- O QUE FAZER
a: Atualize o trecho do artigo sobre a memória dos mortos que começa com as palavras "Já o grande" e termina com "mortos nesses dias.", substituindo "névoas" por "neblinas".
b: No artigo sobre a memória dos mortos, quem fez a tradução?

- TEXTO
◆ ◆ ◆ ◆

02 Novembro 2021
"Precisamente porque a memória é essencial para a humanização, não só o Homo Sapiens, mas o homem de Neandertal já enterrava os seus mortos, muitas vezes os reunia em um só lugar e colocava flores sobre os seus cadáveres. Este testemunho de uma consciência da morte inscreve-se entre os elementos mais decisivos na diferenciação entre humanos e animais", escreve Enzo Bianchi, monge italiano, em artigo publicado por Repubblica, 01-11-2021. A tradução é de Luisa Rabolini.
Já o grande Homero dizia que "as gerações humanas são como as folhas das árvores", e nós também nestes dias outonais vendo as folhas que caem das árvores somos levados a essa mesma comparação. Sem esquecer o encurtamento dos dias, o escurecer mais cedo, o aparecimento das névoas ... Tudo nos fala das vésperas do inverno, quando a terra descansa e a vida parece abandoná-la. Talvez pela atmosfera a escolha tenha sido feita para lembrar os mortos nesses dias.

◆ ◆ ◆ ◆

Dados de localização de palavras e elementos:
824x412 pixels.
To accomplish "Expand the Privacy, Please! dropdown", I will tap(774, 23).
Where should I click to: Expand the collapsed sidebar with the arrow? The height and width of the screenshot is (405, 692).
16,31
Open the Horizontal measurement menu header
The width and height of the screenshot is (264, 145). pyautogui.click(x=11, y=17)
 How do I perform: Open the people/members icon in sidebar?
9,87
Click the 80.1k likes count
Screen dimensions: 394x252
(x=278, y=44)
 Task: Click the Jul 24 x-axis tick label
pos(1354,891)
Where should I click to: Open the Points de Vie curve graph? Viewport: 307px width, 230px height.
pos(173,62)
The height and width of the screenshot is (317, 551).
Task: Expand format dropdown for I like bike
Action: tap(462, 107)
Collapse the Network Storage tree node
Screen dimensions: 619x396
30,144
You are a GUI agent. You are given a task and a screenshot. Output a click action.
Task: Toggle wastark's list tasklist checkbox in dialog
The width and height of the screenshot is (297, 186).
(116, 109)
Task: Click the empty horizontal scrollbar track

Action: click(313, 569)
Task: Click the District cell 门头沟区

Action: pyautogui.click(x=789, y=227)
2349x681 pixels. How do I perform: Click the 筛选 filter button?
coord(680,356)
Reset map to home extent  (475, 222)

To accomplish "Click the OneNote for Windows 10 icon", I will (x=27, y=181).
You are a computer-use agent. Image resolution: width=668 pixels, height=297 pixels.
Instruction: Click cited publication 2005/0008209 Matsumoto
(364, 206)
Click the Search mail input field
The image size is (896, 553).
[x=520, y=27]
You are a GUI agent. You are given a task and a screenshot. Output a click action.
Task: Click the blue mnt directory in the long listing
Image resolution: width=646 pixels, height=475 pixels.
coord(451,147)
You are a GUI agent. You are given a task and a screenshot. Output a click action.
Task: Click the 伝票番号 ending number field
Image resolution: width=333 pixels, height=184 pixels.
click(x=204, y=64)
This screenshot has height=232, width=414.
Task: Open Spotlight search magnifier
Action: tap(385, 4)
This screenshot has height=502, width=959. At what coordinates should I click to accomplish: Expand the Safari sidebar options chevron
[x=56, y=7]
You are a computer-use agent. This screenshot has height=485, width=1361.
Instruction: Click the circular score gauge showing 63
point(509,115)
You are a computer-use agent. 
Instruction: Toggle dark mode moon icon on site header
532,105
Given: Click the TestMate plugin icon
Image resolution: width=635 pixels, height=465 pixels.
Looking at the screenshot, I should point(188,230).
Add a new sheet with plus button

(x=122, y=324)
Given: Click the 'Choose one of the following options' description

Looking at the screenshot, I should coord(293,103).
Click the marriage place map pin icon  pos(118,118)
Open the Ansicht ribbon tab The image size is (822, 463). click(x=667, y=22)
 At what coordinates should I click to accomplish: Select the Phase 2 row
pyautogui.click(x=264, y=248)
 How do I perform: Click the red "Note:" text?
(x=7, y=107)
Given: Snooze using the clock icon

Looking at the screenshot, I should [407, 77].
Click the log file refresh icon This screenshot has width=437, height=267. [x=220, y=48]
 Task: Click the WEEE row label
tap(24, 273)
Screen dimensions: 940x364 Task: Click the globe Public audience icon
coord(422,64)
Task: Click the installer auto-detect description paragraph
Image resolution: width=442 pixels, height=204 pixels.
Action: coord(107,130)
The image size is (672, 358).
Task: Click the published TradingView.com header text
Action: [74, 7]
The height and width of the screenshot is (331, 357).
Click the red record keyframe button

◆ ◆ ◆ ◆

- RESPOSTAS POR TAREFA
a:
Já o grande Homero dizia que "as gerações humanas são como as folhas das árvores", e nós também nestes dias outonais vendo as folhas que caem das árvores somos levados a essa mesma comparação. Sem esquecer o encurtamento dos dias, o escurecer mais cedo, o aparecimento das neblinas ... Tudo nos fala das vésperas do inverno, quando a terra descansa e a vida parece abandoná-la. Talvez pela atmosfera a escolha tenha sido feita para lembrar os mortos nesses dias.

b: Luisa Rabolini.